Parliament and use of the sub judice rule: Justified or not?

27 Aug 2014 (7 years, 10 months ago)

On Tuesday, opposition party Members of the Communications Portfolio Committee expressed frustration with Communications Minister, Faith Muthambi, who was responding on behalf of the Department of Communications to the Public Protector’s report on the South African Broadcasting Corporation. DA and EFF Members accused the Minister of using the sub judice rule to avoid answering questions about the controversial appointment of SABC Chief Operating Office Hlaudi Motsoeneng and the falsification of his qualifications.

A precedent was set at the beginning of the presentation when the Minister warned that she would not be able to respond in depth to the Public Protector’s report. “In light of the pending review application brought by the DA in the Western Cape High Court, it will not be proper for me to go into details for fear of infringing the sub judice principle,” she said.

Later, when asked about Motsoeneng’s controversial appointment at the SABC, as well as other matters concerning maladministration, the Minister responded that it was “sub judice”. This sparked a debate between the Minister, the DA and the EFF regarding the interpretation of the sub judice rule.

The DA’s Gavin Davis and the EFF’s Mbuyiseni Ndlozi were outraged at the Minister’s use of the sub judice rule, with Davis saying that it was quite clear from the Minister’s response that she had chosen to ignore the Public Protector’s report because the matter of remedial action for the SABC was not addressed substantively, while some of the points in the presentation stated that the Public Protector was wrong in her findings.

“I find this contempt of the Public Protector to be absolutely unacceptable and probably unconstitutional. This government has failed to implement the remedial action set out in the Public Protector’s report, just like it failed to implement the remedial action in the Nkandla report. And, this kind of growing trend should really be of concern to every South African that cares about our constitutional democracy,” said Davis.

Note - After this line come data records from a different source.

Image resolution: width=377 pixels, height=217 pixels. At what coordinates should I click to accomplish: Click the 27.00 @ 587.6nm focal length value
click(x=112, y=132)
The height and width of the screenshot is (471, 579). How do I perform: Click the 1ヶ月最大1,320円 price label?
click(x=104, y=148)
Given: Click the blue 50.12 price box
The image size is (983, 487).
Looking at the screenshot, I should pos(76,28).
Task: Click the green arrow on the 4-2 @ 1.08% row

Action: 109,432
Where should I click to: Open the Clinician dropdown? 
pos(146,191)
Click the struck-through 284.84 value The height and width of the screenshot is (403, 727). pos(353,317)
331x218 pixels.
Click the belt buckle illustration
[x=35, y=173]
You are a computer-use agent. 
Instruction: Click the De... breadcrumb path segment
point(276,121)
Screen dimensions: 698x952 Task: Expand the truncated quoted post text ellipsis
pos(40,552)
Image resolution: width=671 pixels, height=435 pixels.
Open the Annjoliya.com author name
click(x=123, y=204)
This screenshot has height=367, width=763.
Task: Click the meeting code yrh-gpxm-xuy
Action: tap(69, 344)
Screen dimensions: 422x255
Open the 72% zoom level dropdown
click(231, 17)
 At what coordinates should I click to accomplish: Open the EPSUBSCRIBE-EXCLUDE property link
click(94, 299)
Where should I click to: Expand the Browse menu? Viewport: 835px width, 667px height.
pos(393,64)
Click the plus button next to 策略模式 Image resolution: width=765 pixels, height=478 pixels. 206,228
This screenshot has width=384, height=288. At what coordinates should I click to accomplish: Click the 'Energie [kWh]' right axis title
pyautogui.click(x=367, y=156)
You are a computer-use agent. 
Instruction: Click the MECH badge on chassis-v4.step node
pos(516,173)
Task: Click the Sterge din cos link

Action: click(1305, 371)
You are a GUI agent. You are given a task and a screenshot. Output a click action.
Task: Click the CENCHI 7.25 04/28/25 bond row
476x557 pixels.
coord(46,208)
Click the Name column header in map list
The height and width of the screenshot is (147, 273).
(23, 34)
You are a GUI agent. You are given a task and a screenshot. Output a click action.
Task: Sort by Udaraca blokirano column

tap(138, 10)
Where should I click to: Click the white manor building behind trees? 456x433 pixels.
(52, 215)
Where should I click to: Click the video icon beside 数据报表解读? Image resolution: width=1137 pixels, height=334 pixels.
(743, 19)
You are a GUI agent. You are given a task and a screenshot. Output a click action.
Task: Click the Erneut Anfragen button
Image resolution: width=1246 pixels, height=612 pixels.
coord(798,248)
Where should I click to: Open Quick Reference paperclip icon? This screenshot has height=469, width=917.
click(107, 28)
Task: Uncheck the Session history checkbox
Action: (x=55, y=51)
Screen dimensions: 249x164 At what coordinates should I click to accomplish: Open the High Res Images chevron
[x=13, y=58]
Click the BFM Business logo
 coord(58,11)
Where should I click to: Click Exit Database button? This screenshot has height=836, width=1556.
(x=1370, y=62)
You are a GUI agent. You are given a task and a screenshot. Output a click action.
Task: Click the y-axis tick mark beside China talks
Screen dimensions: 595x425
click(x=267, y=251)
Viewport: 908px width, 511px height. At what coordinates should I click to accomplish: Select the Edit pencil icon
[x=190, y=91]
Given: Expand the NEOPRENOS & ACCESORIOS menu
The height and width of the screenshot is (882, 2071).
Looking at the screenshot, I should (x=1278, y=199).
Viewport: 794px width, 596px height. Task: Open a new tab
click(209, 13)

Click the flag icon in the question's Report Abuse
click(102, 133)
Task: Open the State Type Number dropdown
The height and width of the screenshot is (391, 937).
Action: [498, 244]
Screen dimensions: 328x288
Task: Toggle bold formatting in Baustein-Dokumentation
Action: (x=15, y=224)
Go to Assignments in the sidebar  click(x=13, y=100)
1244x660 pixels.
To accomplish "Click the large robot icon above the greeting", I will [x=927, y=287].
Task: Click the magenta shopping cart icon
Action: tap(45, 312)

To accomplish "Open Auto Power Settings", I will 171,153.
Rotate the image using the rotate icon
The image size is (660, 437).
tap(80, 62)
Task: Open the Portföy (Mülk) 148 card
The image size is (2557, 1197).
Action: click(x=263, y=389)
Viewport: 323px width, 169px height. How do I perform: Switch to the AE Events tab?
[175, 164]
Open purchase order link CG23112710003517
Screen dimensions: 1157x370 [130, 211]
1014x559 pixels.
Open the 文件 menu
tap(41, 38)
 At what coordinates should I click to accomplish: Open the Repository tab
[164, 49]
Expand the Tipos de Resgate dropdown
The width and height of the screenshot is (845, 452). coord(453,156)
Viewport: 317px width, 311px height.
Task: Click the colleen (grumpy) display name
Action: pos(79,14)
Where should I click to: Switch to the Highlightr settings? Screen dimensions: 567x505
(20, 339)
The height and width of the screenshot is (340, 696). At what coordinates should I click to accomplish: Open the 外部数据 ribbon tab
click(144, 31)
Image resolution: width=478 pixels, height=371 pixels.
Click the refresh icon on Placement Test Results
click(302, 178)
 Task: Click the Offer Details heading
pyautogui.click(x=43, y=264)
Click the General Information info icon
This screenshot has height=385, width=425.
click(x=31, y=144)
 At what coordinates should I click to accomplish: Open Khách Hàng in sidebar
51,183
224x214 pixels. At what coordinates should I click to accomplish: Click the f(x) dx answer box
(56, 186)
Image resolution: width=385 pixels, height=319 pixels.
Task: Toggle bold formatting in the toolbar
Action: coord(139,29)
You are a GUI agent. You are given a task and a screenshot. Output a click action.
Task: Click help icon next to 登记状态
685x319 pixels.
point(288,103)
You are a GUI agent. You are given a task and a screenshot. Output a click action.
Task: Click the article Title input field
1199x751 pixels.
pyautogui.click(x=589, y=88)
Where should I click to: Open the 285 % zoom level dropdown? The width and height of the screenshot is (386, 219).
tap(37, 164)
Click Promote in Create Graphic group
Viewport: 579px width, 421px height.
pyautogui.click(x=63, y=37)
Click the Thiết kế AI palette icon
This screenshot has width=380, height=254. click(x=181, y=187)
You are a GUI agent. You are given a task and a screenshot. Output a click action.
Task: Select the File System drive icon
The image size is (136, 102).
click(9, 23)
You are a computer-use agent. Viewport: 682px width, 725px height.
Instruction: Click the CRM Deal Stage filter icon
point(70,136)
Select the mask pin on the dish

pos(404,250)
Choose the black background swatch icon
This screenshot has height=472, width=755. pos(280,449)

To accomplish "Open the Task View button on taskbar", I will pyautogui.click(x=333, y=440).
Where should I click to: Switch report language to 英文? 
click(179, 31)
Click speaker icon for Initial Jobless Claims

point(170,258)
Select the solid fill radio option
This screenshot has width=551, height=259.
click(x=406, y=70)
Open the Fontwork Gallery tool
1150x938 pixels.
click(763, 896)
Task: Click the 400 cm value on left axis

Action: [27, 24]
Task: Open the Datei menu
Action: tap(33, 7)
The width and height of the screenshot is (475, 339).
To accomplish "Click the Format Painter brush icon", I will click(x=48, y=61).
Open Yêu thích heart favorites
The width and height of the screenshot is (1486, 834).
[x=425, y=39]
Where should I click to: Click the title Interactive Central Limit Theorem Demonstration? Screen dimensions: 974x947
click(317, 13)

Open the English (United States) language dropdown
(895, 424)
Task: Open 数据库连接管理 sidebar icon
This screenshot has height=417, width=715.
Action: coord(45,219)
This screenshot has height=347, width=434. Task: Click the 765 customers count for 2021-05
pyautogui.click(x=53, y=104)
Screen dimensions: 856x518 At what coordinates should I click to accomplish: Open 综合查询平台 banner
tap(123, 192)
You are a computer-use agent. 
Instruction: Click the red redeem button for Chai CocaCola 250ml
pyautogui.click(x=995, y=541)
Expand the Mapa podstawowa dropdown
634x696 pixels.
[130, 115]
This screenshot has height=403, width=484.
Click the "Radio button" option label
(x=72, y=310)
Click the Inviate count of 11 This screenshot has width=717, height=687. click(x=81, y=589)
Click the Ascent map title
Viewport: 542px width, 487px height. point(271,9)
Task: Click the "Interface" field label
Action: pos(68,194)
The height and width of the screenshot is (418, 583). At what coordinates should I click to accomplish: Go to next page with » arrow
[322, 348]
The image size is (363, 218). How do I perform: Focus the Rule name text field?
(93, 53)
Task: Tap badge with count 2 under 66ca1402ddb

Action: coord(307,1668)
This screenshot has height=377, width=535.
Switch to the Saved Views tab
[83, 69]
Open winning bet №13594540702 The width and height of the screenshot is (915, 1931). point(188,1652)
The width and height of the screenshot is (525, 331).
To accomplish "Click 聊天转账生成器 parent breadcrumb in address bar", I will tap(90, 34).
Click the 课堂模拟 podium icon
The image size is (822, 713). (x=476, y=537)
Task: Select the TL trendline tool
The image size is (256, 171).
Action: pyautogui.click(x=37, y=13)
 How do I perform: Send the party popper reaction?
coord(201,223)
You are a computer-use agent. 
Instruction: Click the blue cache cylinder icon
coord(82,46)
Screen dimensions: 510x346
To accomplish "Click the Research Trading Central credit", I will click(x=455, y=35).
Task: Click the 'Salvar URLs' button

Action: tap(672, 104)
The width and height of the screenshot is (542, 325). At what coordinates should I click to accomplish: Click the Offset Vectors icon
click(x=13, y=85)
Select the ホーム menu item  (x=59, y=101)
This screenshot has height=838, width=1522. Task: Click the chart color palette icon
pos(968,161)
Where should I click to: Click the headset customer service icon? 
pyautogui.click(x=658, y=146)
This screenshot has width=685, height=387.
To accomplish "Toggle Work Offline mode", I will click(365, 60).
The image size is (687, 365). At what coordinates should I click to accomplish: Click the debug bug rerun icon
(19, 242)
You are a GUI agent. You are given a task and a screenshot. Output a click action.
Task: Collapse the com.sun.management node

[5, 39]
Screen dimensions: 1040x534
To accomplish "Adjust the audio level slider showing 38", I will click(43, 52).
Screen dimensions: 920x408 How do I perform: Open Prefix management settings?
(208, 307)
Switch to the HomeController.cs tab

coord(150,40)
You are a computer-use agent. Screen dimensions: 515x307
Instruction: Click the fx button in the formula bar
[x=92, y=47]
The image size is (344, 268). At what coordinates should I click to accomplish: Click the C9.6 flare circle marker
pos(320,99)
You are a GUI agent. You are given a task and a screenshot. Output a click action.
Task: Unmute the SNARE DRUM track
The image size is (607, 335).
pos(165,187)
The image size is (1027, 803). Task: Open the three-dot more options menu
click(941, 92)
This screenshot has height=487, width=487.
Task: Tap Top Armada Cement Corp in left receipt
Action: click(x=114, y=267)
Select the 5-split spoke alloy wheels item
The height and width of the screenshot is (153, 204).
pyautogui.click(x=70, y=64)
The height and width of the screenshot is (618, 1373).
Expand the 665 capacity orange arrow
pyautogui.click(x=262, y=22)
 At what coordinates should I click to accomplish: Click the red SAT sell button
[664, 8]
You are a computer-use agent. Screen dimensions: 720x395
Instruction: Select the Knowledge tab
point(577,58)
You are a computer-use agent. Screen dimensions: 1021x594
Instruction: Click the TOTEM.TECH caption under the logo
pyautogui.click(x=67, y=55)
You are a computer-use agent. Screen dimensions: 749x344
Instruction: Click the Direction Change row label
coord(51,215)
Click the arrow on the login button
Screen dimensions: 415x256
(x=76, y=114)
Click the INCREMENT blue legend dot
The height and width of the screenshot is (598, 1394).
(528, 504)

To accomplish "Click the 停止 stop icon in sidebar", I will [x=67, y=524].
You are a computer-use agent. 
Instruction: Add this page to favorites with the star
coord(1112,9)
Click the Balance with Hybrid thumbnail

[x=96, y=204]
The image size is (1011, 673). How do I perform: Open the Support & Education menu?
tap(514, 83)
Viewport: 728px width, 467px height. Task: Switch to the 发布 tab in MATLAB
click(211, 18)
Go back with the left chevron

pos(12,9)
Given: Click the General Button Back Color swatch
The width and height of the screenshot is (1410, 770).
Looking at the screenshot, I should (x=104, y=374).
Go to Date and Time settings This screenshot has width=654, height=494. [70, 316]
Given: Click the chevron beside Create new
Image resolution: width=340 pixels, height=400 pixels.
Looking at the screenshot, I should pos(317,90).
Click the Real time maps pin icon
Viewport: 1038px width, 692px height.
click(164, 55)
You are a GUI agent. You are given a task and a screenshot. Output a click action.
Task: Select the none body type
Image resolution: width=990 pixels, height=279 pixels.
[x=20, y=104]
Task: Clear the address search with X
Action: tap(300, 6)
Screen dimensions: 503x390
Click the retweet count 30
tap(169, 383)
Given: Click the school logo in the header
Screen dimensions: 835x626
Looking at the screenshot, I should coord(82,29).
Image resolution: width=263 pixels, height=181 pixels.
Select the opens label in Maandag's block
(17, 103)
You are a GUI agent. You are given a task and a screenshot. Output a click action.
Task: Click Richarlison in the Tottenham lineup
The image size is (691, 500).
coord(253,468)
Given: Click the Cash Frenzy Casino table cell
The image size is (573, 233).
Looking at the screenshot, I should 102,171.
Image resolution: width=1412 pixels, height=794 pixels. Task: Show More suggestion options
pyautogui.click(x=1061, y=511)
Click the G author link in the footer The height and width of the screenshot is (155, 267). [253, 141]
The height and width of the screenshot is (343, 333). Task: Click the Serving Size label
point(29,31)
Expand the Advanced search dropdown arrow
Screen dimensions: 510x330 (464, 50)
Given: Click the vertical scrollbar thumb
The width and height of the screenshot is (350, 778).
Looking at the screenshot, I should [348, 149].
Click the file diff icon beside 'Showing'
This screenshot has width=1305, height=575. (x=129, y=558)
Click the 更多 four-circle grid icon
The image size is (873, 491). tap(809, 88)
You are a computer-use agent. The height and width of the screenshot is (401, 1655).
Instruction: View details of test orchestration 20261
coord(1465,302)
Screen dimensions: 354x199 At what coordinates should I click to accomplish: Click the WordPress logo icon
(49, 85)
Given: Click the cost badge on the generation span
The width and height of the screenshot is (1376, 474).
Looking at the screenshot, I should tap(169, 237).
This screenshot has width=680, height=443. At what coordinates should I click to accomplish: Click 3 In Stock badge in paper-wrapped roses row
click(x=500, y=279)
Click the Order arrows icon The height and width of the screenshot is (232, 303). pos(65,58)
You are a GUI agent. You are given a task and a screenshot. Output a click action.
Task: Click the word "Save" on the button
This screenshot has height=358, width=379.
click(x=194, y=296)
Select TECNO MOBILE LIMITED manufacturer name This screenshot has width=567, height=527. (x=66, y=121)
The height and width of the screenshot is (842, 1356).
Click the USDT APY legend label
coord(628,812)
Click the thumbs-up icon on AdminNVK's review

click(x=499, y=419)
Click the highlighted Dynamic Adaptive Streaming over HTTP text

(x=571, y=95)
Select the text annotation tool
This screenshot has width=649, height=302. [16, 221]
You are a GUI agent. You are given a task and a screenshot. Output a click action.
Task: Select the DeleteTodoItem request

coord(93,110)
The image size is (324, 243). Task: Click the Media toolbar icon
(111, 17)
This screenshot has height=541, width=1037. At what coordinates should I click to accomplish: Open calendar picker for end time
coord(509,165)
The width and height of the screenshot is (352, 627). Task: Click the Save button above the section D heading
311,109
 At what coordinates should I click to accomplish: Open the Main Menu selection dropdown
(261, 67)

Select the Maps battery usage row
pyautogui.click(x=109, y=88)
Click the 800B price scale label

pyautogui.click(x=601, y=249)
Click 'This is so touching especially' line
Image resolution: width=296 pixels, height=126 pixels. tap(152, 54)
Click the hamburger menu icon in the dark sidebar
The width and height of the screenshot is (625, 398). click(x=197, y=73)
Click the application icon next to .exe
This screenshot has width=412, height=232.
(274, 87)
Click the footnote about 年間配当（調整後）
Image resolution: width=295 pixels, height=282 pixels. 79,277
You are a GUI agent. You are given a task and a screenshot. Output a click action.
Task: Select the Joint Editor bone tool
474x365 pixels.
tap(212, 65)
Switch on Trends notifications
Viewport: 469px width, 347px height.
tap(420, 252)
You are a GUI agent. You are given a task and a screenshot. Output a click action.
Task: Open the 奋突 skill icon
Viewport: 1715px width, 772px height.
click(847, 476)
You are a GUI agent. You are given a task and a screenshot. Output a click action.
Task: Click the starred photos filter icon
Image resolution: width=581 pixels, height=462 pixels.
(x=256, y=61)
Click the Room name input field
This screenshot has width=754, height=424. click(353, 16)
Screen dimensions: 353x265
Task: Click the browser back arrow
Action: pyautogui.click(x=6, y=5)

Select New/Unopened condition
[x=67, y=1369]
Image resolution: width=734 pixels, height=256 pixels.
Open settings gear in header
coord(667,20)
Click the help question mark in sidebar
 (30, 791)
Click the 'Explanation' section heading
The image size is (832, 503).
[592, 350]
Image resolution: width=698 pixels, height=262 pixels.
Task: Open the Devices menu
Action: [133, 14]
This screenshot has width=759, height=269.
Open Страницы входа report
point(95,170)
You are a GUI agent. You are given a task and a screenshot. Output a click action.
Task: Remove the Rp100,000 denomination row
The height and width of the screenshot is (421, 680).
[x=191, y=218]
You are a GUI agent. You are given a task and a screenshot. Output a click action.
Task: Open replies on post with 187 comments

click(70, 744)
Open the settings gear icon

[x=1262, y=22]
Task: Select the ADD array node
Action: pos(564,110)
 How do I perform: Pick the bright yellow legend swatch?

Davis drew the Minister’s attention to constitutional law expert, Pierre de Vos, who was quoted as saying, “One of the most irritating phenomena of political life is the manner in which politicians wrongly invoke the sub judice rule to avoid accountability because they do not want to answer difficult questions or deal with politically awkward issues. Such politicians invoke a rule that only exists in their imagination.”

He noted that the first Speaker of Parliament, Frene Ginwala, ruled on this in 1998 stating that the sub judice rule was not designed to exclude subject matter before the courts, but it was designed to prevent the predetermination of the outcomes of the courts. The last interpretation of the sub judice rule came from the Task Team reviewing the National Assembly Rules in 2013 where it was decided that Rule 67 could not prevent a general political debate on a matter before the court. The sub judice principle means that the merits of a case that is still being considered by a judge or court, should not be discussed by MPs and government officials. The debate in this situation was whether the Minister was using the rule to avoid answering pertinent questions. Davis argued that there was a fundamental difference between responding to MPs questions and trying to predetermine an outcome of a case or influence the decision of a case. “It does not mean you cannot talk about any matter relating to the case,” he said.

With no fear of being accused of using ‘unparliamentary language’, EFF’s Ndlozi told the Minister that there was a “game” being played in Parliament that was “growing like a cancer in the government”. He told the Committee that by invoking the sub judice rule, the Minister is “conceding that we are useless… this is just basic hogwash, nonsense in my view. Even if the matter were not sub judice… she would have come to Parliament and given this lousy report. This is a non-report. There is no response whatsoever to the Public Protector’s remedial actions that must be taken.”

Chapter 8, section 165(3) of the Constitution, which talks to courts and administration of justice, says, “No person or organ of state may interfere with the functioning of the courts”.

The Minister drew the Committee’s attention to Rule 67, while biting back at the DA’s Davis, saying “You, the DA, opted to take the matter to court instead of exhausting all internal options like coming to the Committee. I’m not avoiding to account to Parliament, but you have made this matter difficult… I will not interfere in the functioning of the courts.”

While opposition party MPs expressed their frustration with the Minister’s lack of response, ANC MPs seemed satisfied with it. And, although the meeting was by no means finalised, MPs were reassured that the matter would not always be sub judice and that MPs would have time to engage with the Minister once the case was resolved in court.